A key drawback of the proposed approach is that it requires some expertise about species LFD structure before the algorithm parameters are chosen, and this can include some kind of subjectivity. However, the parameters {, θ, lI, ε} define a compromise in length data collection, and this is often practical and/or situational. Therefore, focusing on practical reasons and aspects will minimize the subjectivity. Practical goals, for example, can be guided by regional sampling strategy principles, where the requirements for LFD precision are defined at the regional métier level. The national sampling RDB data should be aggregated and raised to métier level, to determine reference subsamples for species and the corresponding ADVs. So, to achieve a certain level of precision established by these reference subsamples, some redesigns of national sampling strategies might be recommended.

Then, a temporal aspect should be incorporated: e.g. if the elimination of trips made by certain vessel or métier does not affect LFDs presented in our case study for each year, this vessel/métier might be recommended for exclusion from the cod sampling programme. On the other hand, if significant temporal changes in LFD are evident, some additional sampling effort should be allocated to the vessel/métier. Thus, the approach could contribute indirectly to the sampling strategy estimation and can be implemented to find optimal solutions for distributing future sampling tasks in regional sampling programmes. The lack of time component is a clear limitation of the current study. However, this paper is aimed to present the core ideas of the approach. The deeper analysis accounting for a number of years is a conceptual framework of the ongoing research but lies outside the scope of this study.

Our approach relies on identifying (robust) modes/antimodes of LFD. Length data in the original sample, however, not always shows strong cohorts signals, so that LFD shape is nearly uniform or platykurtic and modes/antimodes are not distinct. The subsampling procedure still works and a reference subsample can be obtained, but it might generating misleading conclusions (e.g. identifying one of several small relative equal distributional peaks as a robust mode). In particular, Fig. 17 reflects the simulation results for data partially coming from such a situation. In such cases, the use of methods not relying on modal structure is preferable. Therefore, technically, we would consider the proposed method at its current state as a supporting tool, as a compliment, that can be incorporated as a part into general length-based method processes.

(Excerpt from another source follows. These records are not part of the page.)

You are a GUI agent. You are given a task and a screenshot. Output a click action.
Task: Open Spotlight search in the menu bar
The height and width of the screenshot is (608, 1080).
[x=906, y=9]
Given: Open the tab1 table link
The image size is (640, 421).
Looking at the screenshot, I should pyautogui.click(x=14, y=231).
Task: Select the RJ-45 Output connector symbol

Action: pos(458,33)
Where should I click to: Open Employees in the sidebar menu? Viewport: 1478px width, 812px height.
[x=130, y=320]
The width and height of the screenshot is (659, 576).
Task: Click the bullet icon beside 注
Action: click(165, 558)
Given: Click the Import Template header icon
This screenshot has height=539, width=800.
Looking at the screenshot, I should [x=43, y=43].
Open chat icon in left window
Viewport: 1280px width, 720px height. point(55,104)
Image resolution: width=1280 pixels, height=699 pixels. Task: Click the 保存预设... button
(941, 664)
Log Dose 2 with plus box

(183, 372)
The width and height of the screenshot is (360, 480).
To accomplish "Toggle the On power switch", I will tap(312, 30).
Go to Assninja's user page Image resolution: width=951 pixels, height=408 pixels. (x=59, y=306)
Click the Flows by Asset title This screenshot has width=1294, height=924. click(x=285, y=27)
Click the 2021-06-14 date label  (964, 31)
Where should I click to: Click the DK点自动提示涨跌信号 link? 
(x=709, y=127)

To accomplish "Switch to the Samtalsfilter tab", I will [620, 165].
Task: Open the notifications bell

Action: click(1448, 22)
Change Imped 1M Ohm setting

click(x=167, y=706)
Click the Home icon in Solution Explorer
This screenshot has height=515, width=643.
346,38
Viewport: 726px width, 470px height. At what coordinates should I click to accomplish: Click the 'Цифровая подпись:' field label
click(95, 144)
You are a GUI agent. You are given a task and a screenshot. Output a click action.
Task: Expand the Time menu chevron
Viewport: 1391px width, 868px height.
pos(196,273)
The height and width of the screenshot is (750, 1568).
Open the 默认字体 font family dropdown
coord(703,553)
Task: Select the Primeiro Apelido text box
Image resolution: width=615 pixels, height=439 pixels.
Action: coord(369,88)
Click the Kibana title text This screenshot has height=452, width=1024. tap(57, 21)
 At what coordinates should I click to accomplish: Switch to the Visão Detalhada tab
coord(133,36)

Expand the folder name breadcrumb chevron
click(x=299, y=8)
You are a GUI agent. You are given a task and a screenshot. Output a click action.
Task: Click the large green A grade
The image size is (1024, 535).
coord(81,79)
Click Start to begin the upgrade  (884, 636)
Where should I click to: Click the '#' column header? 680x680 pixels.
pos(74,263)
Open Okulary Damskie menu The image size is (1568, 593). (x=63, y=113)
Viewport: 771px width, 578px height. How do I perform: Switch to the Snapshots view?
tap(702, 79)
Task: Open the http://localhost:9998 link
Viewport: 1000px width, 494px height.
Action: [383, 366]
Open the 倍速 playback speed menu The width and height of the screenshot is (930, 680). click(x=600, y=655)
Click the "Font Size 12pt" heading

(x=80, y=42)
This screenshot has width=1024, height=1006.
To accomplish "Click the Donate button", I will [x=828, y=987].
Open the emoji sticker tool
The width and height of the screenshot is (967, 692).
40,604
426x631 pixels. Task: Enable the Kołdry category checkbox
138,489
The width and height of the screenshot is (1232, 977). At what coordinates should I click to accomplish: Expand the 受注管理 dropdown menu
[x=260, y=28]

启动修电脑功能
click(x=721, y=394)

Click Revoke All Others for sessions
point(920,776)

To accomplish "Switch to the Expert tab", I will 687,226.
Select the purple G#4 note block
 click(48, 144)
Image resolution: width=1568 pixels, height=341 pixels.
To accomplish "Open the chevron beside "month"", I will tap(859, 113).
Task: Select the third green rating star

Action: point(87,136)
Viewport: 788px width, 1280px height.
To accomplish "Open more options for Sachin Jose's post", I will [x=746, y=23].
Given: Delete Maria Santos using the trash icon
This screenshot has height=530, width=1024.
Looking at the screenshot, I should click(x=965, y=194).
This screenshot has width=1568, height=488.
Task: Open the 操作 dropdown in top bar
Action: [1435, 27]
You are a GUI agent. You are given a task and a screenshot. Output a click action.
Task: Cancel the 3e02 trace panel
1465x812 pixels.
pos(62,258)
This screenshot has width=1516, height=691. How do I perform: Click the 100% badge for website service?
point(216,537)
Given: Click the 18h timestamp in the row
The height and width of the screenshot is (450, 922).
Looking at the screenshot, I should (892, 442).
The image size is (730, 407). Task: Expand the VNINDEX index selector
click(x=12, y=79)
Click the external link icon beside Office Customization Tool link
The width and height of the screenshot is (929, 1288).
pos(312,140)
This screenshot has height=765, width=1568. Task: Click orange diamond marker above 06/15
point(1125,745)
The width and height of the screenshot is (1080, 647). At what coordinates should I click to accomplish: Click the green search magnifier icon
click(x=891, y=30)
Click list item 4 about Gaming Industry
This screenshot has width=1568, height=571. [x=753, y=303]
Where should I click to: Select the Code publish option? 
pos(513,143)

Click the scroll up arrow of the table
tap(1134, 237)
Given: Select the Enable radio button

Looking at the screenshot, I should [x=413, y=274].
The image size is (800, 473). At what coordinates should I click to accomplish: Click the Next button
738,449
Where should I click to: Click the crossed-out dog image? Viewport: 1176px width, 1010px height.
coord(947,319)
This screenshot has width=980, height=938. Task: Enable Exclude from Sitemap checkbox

In this study, we present a novel approach for an optimisation of sampling effort as an alternative to bootstrap and modelling techniques. The length sampling of the German commercial vessels on North Sea cod serves as an example for testing the method and for highlighting the advantages using this approach. Our conclusion is that the approach could be integrated into length-based methods in fisheries science, in order to support the optimization of the sampling process at some stages of national or regional sampling programmes, without reducing the quality of stock assessments. Overall, managers can use it as a complementary tool in the planning and determination future sampling plans and in the evaluation and optimization of existing sampling designs, as well as by fisheries scientists in stock assessments. We suggest that future developments should be focused on developing a more versatile, generalized version of the dissimilarity measure D and subsampling algorithm, combined with an application to various sampling designs.